Experimental and theoretical study of b2x3 sesquichalcogenides under extreme conditions

• Autores: Samuel Gallego Parra
• Directores de la Tesis: Oscar Gomis Hilario (dir. tes.), Rosario Isabel Vilaplana Cerdá (dir. tes.), Francisco Javier Manjón Herrera (tut. tes.)
• Lectura: En la Universitat Politècnica de València ( España ) en 2022
• Idioma: español
• Tribunal Calificador de la Tesis: Bernabé Marí Soucase (presid.), Lourdes Gracia Edo (secret.), Gaston Garbarino (voc.)
• Programa de doctorado: Programa de Doctorado en Diseño, Fabricación y Gestión de Proyectos Industriales por la Universitat Politècnica de València
• Materias:
  • Física
    • Física del estado sólido
      • Semiconductores
    • Termodinámica
      • Cambios de estado
      • Altas presiones
• Enlaces
  • Tesis en acceso abierto en: RiuNet
• Resumen

  • B2X3 sesquichalcogenides (A = Al, Ga and In, X = S, Se y Te) have received special attention along last years, with great emphasis in tailor them to attain new structures to novel properties, driving them in a huge number of applications. Although high/low temperature or varying chemical composition have been extensively used to modify and obtain new structures, high pressure is gaining relevance as an alternative way to synthetised new materials. To reach such pressures and additionally high/low temperatures, diamond anvil cells are used. Many experimental techniques can be coupled to these tools to study matter under extreme conditions (Raman and IR spectroscopy, X-ray diffraction and absorption, optical absorption, and resistivity measurements, among others). Additionally, computational simulations are used to give further support to the experimental results.

    Despite the several existing works devoted to the behaviour under pressure of this family, controversial results have been reported. The most studied of these sesquichalcogenides have been Ga2S3, In2S3 and In2Se3. The aim of this thesis is to revisit the pressure effects by means of Raman spectroscopy and X-ray diffraction, with the help of computational simulations, for the purpose of clarify the results published earlier.

What you will do: Reproduce word for word the part of the thesis record from "Experimental and theoretical" to "Gaston Garbarino (voc.)".

Data excerpt:
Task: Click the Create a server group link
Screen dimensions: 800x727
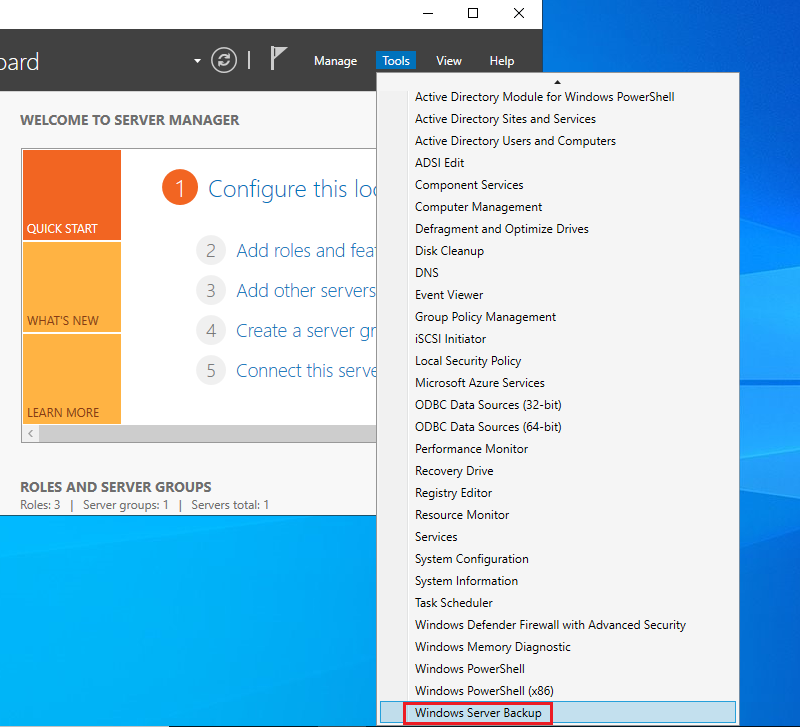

Reply:
Experimental and theoretical study of b2x3 sesquichalcogenides under extreme conditions

• Autores: Samuel Gallego Parra
• Directores de la Tesis: Oscar Gomis Hilario (dir. tes.), Rosario Isabel Vilaplana Cerdá (dir. tes.), Francisco Javier Manjón Herrera (tut. tes.)
• Lectura: En la Universitat Politècnica de València ( España ) en 2022
• Idioma: español
• Tribunal Calificador de la Tesis: Bernabé Marí Soucase (presid.), Lourdes Gracia Edo (secret.), Gaston Garbarino (voc.)